# The Order of the Scales by Stephen Deas



## Werthead (May 26, 2011)

The dragon realms have fallen into open warfare. As armies of dragon-riders do battle in the skies over the nine kingdoms, different factions maneuver and jockey for position during the chaos. The Taiytakei scheme to gain control of dragons themselves, whilst the alchemists fret over their dwindling supplies of the potions that control the dragons. If the supply runs out, a cull must take place. In the middle of it all, Jehal, the Speaker of the Realms, furthers his own ambitions and Snow, a dragon freed from the control of humans, continues her plans to liberate all dragons from the yoke of humanity, forever.

The Order of the Scales brings to a conclusion the Memory of Flames trilogy, following on from The Adamantine Palace and The King of the Crags. The first two novels left the world of the dragon-riders in a precarious state, and The Order of the Flames pushes it over the edge into full-blown warfare. Those who enjoy the idea of vast armies of hundreds of dragons engaging in battle will be well-catered for here. However, Deas maintains the focus on the characters, most notably Jehal and Kemir, and shows their plots and lives unravelling in the face of the chaos they have both set in motion.

════════

- **What the task asks**
Transcribe the review of The Order of the Scales from "The dragon realms" up to and including "of humanity, forever.".

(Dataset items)
════════

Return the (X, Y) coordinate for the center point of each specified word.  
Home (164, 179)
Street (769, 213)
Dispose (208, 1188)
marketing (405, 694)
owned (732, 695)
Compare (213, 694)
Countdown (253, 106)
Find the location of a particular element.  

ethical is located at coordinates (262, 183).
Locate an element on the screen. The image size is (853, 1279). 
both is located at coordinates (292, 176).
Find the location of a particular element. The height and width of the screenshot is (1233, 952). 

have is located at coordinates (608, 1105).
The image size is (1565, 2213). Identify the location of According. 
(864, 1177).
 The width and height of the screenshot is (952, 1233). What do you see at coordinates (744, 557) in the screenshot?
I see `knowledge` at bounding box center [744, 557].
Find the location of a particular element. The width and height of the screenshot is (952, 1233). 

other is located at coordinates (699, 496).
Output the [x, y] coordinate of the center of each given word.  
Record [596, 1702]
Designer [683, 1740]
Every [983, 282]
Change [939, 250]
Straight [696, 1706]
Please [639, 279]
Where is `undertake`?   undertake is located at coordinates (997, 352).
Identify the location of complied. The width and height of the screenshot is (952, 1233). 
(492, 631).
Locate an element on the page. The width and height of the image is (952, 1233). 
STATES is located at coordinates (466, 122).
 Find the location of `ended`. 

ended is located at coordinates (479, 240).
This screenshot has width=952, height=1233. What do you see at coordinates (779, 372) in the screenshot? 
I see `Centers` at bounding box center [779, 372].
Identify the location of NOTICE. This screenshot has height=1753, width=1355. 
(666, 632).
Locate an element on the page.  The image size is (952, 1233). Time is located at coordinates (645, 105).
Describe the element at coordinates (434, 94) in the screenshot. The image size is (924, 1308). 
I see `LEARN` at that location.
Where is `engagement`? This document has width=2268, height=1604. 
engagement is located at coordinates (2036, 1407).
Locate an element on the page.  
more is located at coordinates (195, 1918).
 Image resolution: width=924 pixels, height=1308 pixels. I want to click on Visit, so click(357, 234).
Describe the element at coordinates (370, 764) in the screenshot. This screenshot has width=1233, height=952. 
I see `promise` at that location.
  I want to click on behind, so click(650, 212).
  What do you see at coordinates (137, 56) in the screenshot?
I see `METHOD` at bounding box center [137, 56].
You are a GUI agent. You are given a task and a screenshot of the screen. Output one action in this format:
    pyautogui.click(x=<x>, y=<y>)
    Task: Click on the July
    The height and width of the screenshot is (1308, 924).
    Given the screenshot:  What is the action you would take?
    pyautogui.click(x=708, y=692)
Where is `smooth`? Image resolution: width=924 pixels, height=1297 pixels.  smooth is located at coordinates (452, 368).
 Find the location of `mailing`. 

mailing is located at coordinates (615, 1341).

════════

- **Solution to the problem**
The dragon realms have fallen into open warfare. As armies of dragon-riders do battle in the skies over the nine kingdoms, different factions maneuver and jockey for position during the chaos. The Taiytakei scheme to gain control of dragons themselves, whilst the alchemists fret over their dwindling supplies of the potions that control the dragons. If the supply runs out, a cull must take place. In the middle of it all, Jehal, the Speaker of the Realms, furthers his own ambitions and Snow, a dragon freed from the control of humans, continues her plans to liberate all dragons from the yoke of humanity, forever.